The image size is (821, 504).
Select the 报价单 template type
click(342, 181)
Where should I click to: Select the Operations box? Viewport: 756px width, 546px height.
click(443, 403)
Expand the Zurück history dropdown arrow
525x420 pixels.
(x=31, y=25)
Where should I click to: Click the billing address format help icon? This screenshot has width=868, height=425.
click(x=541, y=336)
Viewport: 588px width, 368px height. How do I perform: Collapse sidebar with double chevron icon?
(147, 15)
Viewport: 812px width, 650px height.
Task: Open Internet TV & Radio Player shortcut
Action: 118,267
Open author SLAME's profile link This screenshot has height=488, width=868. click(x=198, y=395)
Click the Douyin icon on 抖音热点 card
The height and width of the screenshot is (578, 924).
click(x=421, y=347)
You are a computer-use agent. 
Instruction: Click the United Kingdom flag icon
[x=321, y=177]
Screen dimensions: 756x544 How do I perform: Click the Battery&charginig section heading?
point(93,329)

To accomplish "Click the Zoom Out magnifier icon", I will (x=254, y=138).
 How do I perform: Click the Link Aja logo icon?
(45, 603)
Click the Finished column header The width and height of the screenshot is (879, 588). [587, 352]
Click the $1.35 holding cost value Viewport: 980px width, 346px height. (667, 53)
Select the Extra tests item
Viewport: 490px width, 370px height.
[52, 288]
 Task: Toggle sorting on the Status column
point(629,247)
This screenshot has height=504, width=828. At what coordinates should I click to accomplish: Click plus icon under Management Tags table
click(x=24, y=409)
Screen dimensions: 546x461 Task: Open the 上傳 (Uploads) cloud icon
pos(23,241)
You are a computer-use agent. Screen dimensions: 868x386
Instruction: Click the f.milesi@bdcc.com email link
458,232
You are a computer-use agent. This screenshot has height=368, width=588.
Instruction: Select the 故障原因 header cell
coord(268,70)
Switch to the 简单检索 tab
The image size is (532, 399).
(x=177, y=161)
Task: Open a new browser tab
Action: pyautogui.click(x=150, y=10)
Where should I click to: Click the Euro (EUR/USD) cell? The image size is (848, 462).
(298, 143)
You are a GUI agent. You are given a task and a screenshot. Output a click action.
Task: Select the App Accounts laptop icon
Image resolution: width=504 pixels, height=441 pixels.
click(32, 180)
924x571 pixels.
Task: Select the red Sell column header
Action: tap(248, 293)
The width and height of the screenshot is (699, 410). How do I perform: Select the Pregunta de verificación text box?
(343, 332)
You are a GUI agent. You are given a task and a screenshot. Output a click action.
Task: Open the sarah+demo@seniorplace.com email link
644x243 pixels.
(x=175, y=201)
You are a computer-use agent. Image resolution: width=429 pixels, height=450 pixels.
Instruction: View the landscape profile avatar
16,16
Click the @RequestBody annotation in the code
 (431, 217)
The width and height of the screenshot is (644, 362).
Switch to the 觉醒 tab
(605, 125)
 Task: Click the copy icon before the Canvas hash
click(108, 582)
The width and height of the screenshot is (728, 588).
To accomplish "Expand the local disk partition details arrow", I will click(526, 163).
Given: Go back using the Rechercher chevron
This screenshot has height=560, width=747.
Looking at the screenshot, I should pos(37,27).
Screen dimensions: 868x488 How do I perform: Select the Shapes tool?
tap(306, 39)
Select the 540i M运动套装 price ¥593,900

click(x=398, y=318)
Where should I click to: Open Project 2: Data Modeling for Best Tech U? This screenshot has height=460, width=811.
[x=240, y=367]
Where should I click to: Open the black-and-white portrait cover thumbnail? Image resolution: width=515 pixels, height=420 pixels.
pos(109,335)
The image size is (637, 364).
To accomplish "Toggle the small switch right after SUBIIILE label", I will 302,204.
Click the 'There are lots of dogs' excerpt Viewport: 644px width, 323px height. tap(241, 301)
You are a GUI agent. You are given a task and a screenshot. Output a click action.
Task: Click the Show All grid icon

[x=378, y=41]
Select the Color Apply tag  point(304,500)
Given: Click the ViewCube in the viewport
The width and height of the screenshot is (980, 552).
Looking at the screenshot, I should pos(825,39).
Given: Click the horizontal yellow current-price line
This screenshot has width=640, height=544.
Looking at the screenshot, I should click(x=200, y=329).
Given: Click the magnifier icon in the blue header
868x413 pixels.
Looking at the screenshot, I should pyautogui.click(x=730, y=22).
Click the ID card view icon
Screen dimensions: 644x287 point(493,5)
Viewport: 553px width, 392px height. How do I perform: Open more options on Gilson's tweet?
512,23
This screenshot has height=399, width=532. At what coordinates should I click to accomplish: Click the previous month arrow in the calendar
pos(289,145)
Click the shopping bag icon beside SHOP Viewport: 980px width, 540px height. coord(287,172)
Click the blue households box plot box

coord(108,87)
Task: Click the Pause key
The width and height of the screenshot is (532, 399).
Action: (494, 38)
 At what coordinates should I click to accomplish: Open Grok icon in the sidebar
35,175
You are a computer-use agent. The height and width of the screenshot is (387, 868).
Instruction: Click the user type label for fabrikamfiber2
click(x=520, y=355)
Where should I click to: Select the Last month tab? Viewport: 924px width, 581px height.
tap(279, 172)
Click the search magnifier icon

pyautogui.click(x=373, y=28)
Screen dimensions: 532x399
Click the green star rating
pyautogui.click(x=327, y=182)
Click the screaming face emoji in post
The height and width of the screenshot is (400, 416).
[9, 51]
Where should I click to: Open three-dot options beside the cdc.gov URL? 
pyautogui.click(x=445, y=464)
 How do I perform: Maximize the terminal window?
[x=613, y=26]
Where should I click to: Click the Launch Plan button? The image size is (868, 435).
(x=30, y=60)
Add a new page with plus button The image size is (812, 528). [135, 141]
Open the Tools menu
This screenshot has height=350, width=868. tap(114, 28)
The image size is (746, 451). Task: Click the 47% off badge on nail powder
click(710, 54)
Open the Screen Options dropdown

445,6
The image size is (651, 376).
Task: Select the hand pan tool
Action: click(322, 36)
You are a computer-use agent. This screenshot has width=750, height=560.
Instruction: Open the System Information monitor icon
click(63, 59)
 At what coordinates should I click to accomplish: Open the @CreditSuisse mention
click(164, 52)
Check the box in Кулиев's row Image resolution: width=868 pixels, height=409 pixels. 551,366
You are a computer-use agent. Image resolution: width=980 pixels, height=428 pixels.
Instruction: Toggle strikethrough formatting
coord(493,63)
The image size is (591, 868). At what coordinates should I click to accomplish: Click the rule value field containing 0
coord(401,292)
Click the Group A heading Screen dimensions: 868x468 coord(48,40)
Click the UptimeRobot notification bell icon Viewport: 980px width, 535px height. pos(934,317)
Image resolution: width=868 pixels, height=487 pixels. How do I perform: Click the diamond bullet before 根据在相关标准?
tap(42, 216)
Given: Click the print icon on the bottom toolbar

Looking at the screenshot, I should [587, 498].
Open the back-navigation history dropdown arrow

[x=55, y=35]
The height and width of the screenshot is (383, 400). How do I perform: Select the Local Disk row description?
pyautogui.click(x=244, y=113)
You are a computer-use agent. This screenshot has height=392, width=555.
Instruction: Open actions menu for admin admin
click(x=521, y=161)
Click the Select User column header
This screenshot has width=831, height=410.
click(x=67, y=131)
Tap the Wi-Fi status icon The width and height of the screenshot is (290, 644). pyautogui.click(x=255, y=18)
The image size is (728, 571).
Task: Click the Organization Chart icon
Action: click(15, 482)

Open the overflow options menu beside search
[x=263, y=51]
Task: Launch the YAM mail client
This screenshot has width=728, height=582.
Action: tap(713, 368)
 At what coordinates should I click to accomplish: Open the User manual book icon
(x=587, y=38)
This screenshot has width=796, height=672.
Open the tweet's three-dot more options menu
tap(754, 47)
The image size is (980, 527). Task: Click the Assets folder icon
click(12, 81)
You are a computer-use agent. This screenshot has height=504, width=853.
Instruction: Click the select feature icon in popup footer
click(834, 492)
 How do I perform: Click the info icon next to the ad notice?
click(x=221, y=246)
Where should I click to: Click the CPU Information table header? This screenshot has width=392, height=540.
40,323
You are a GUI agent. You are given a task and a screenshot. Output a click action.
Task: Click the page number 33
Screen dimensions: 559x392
+ + + +
All that is wanted is an exact copy of the lines above from the one with "Where should I click to: Select the Last" through the one with "Check the box", with both ends included.

» **Your solution**
Where should I click to: Select the Last month tab? Viewport: 924px width, 581px height.
tap(279, 172)
Click the search magnifier icon

pyautogui.click(x=373, y=28)
Screen dimensions: 532x399
Click the green star rating
pyautogui.click(x=327, y=182)
Click the screaming face emoji in post
The height and width of the screenshot is (400, 416).
[9, 51]
Where should I click to: Open three-dot options beside the cdc.gov URL? 
pyautogui.click(x=445, y=464)
 How do I perform: Maximize the terminal window?
[x=613, y=26]
Where should I click to: Click the Launch Plan button? The image size is (868, 435).
(x=30, y=60)
Add a new page with plus button The image size is (812, 528). [135, 141]
Open the Tools menu
This screenshot has height=350, width=868. tap(114, 28)
The image size is (746, 451). Task: Click the 47% off badge on nail powder
click(710, 54)
Open the Screen Options dropdown

445,6
The image size is (651, 376).
Task: Select the hand pan tool
Action: click(322, 36)
You are a computer-use agent. This screenshot has width=750, height=560.
Instruction: Open the System Information monitor icon
click(63, 59)
 At what coordinates should I click to accomplish: Open the @CreditSuisse mention
click(164, 52)
Check the box in Кулиев's row Image resolution: width=868 pixels, height=409 pixels. 551,366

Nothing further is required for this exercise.